Akkon, 1249
Joran zögerte zwei Tage, doch dann hielt er es nicht mehr aus und konfrontierte Lucca mit seinem Verdacht der Schmuck sei Diebesgut.
Lucca lachte ihn aus. »Du sollst die Sachen verkaufen, Söhnchen. Wo sie herkommen, braucht dich nicht zu kümmern.«
»An diesem Schmuck klebt Blut! Damit will ich nichts zu tun haben.«
»Hast du aber schon. Was glaubst du wohl, wie viele Dorfbewohner dich im Haus des getöteten Goldschmiedes gesehen haben? Dich, einen Ungläubigen?«
»Genügend, um zu bezeugen, dass ich den Mann nicht getötet habe.«
Lucca lachte erneut. »Wie wenig du doch vom Leben weißt, Söhnchen. Geh nach Hause und tu deine Arbeit. Sei klug und stecke deine Nase nicht in Dinge, die sich als schlecht für deine Gesundheit erweisen könnten.«
Joran ging nach Hause, packte Luccas Waren in Kisten und schickte sie zurück. Danach fühlte er sich besser.
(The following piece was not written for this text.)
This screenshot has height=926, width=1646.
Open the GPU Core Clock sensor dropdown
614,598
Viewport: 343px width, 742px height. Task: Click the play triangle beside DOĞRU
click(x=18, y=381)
Eine Woche lang geschah nichts Bemerkenswertes. Joran ging wie jeden Mittag zum Hafen und hielt nach dem Postschiff aus Venedig Ausschau. Doch auch an diesem Tag war keine Nachricht für ihn dabei.
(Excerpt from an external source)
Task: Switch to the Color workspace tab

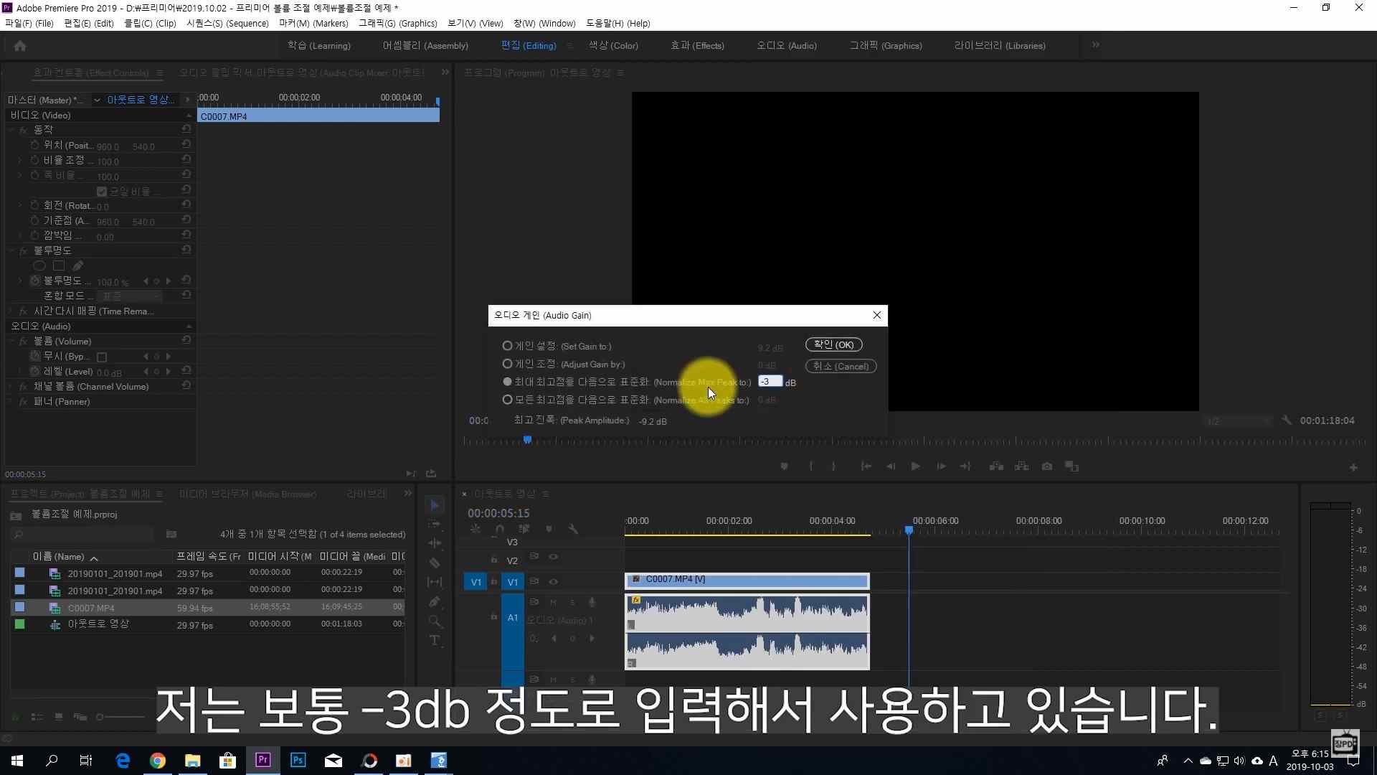Action: [613, 45]
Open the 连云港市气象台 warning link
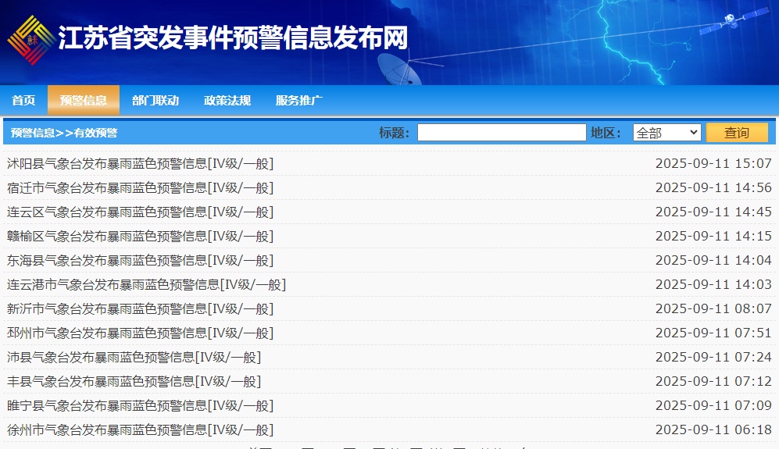This screenshot has height=449, width=779. coord(147,284)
Er glaubte, nicht richtig zu sehen, als er später zu seinem Haus zurückkam. Die Haustür war aufgebrochen und hing schief in ihren Angeln. Er sah schwer bewaffneten Soldaten auf dem Dach und in den Seitengassen, die eindeutig nach etwas Ausschau hielten. Nach ihm? Hatte man versucht, in sein Kontor einzubrechen? Er öffnete schon den Mund, um sich bemerkbar zu machen, doch der Ruf erstarb ihm auf den Lippen. An der Seite eines Soldaten erkannte er den Alten aus dem Dorf, der ihm vom Tod des Goldschmiedes berichtet hatte. Luccas Worte schossen ihm durch den Kopf. Sein Verstand zog die richtigen Schlüsse, während sein Herz sich noch weigerte, die Konsequenzen zu begreifen. Er drehte sich um und rannte. Die Gasse entlang, durch die er gekommen war zum Stall, in dem sein neu erworbener Hengst untergebracht war. Mit fliegenden Fingern sattelte er das Tier. Aus der Kammer des Stallmeisters stahl er Brot und ein wenig Futter für den Hengst. Mit einem Gefühl wie Würgen im Hals führte er den Fuchs durch die Gassen Richtung Stadttor. Er saß auf und trieb das Tier im Galopp durch das Tor hinaus in die Freiheit. Er brauchte Zeit zum Nachdenken. Das ist alles ein Irrtum, schrie sein Herz, doch sein Verstand ließ sich nicht überzeugen. Hinter Luccas scheinbar so beiläufigen Worten hatte sich eine Drohung verborgen und er war zu arglos gewesen, um die Gefahr zu erkennen. Was sollte er jetzt tun?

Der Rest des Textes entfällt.